Running time 2:05 - one intermission
A klezmer musical version of a whimsical story

Click here to buy Singer's Book of Stories


In 2006 Nick Olcott directed a staged concert version of this rollicking klezmer musical adapted by Robert Brusten from a story from I. B. Singer's Stories for Children with Donna Migliaccio, Amy McWilliams, Thomas Howley and Dan Manning heading a marvelous small cast. (Click here to read the review of that concert version.) Now the musical gets a full staging and the leads are back. It remains a great deal of fun. McWilliams' is superb and Migliaccio is no slouch, either. The music remains infectious and there is a continuous stream of whimsy, such as the such as a cure for a rich man's mortality ... Since no rich man ever lived in the town of Chelm, none ever died there. So a rich man can avoid death by living in Chelm! It is illogical logic like that which animates the entire story. The full staging isn't really a great deal more satisfying because it is performed on a set with all the trimmings of a full production. It didn't have to be. Fun is still fun.

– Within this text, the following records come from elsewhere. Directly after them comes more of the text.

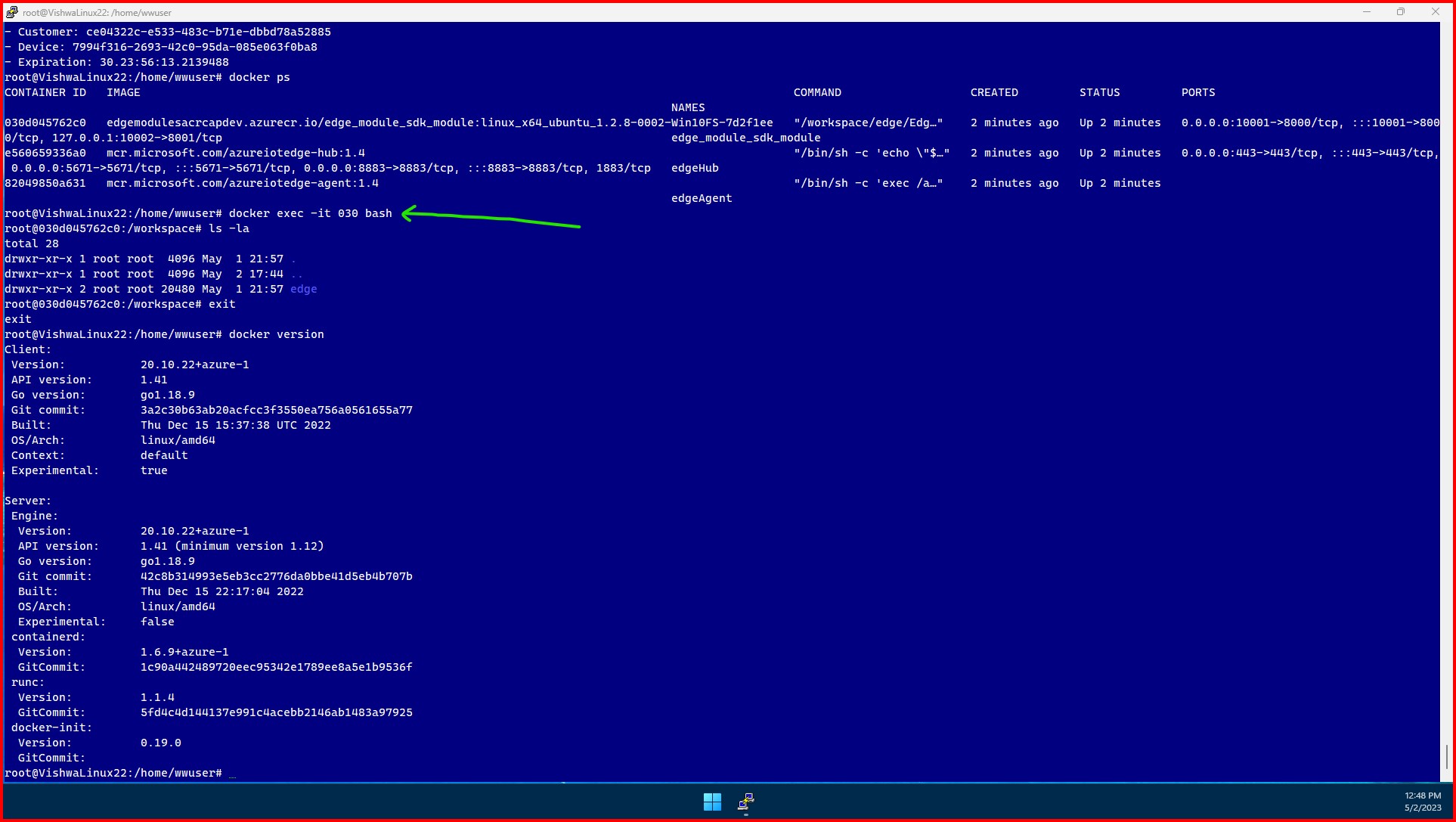Restore down the terminal window
1456x822 pixels.
(1401, 12)
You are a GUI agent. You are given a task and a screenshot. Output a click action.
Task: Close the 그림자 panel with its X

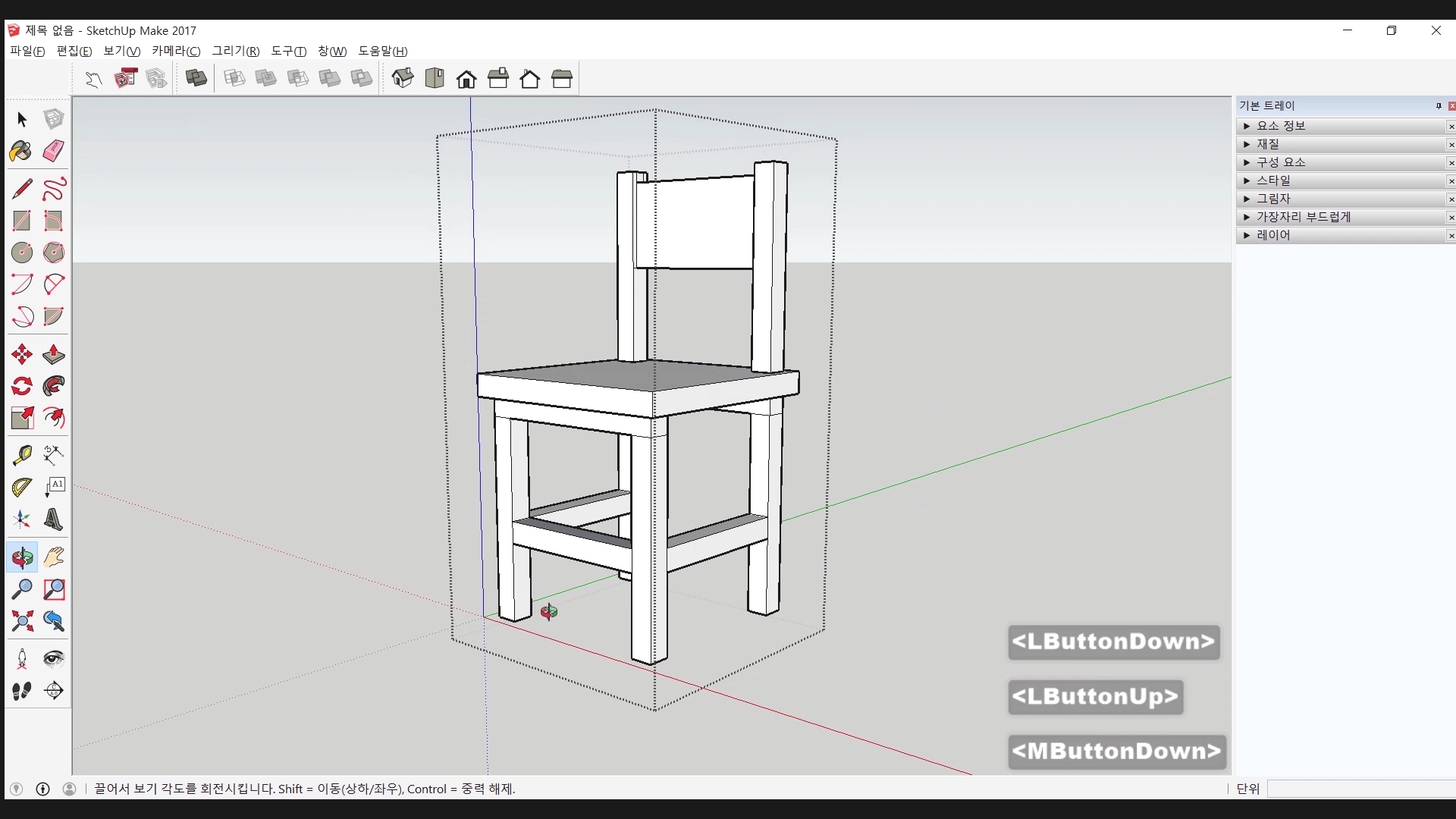1451,199
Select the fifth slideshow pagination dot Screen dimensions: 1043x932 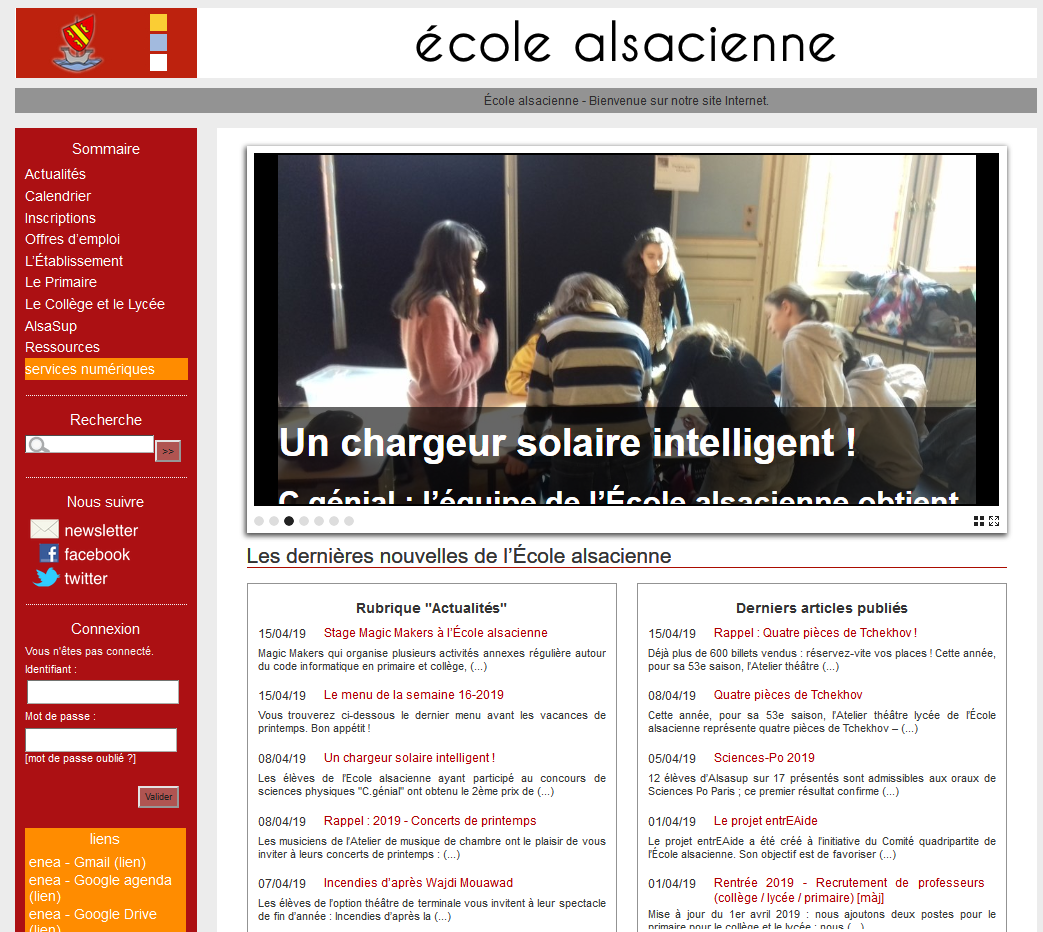[319, 521]
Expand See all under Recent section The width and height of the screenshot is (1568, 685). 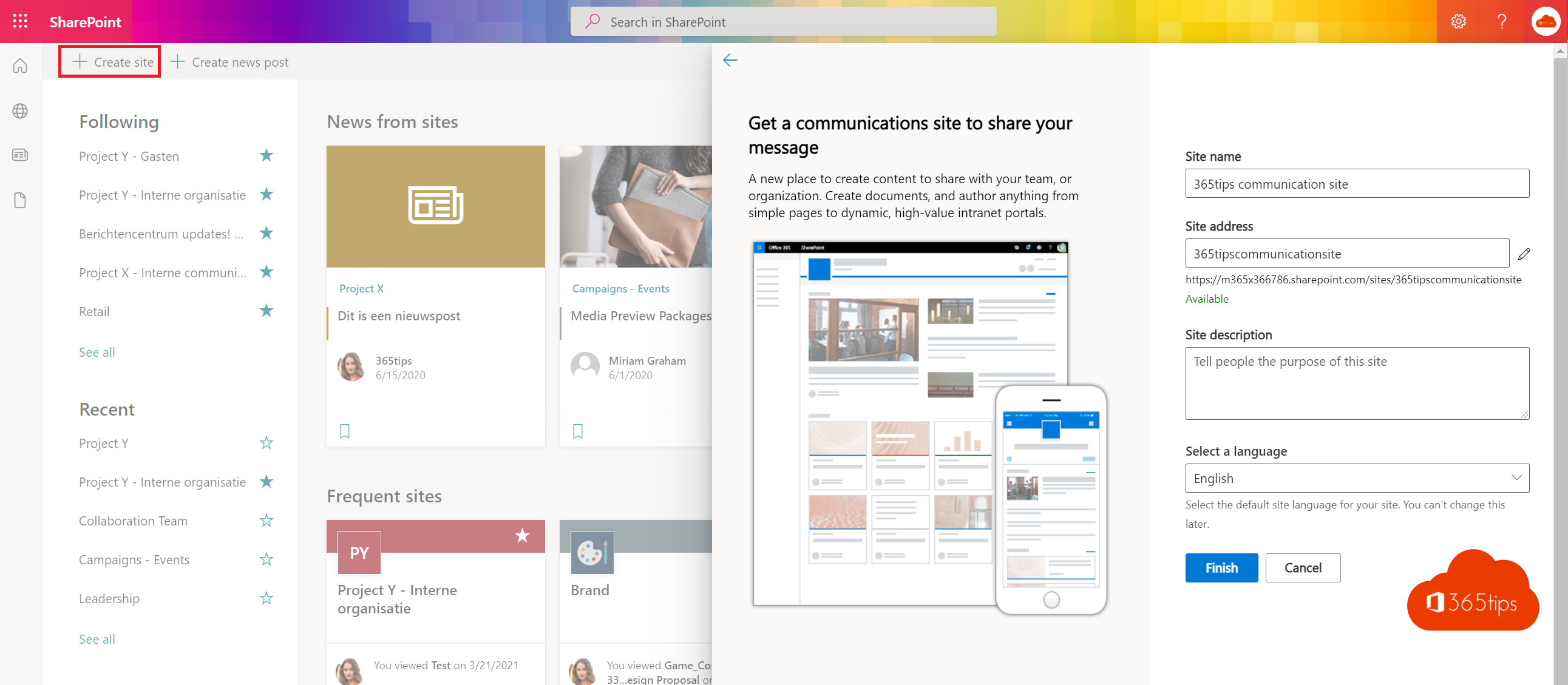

Storyline: Shlemiel, the beadle of the tiny town of fools called Chelm, is sent off to spread the word of the supposed wisdom of the town fathers. He's tricked into coming right back into town, but thinks he's stumbled on a duplicate of Chelm. When he finds his wife and children, he thinks they are duplicates too, but he falls back in love with Mrs. Shlemiel, thinking she's a different woman. His "infidelity" is discovered and he's banished - only to be tricked again, and so he returns to what he thinks is "Chelm One."

Not sure just what "klezmer" is? Think of the wedding dance in Fiddler on the Roof - you got it!  Fiddler was a kind of klezmerization of show music, if you will. This, on the other hand, is more klezmer and much truer to the klezmer traditions. Those traditions grew out of the dance music played at wedding parties in east-European Jewish communities when the devotional music of the ceremony was blended with the joyous release of celebration. Here, with a four piece band, the music becomes practically irresistible. The story is pretty catchy, as well with its folk tale simplicity and underlying theme of being able to leave the errors of your past behind you - at least for a while.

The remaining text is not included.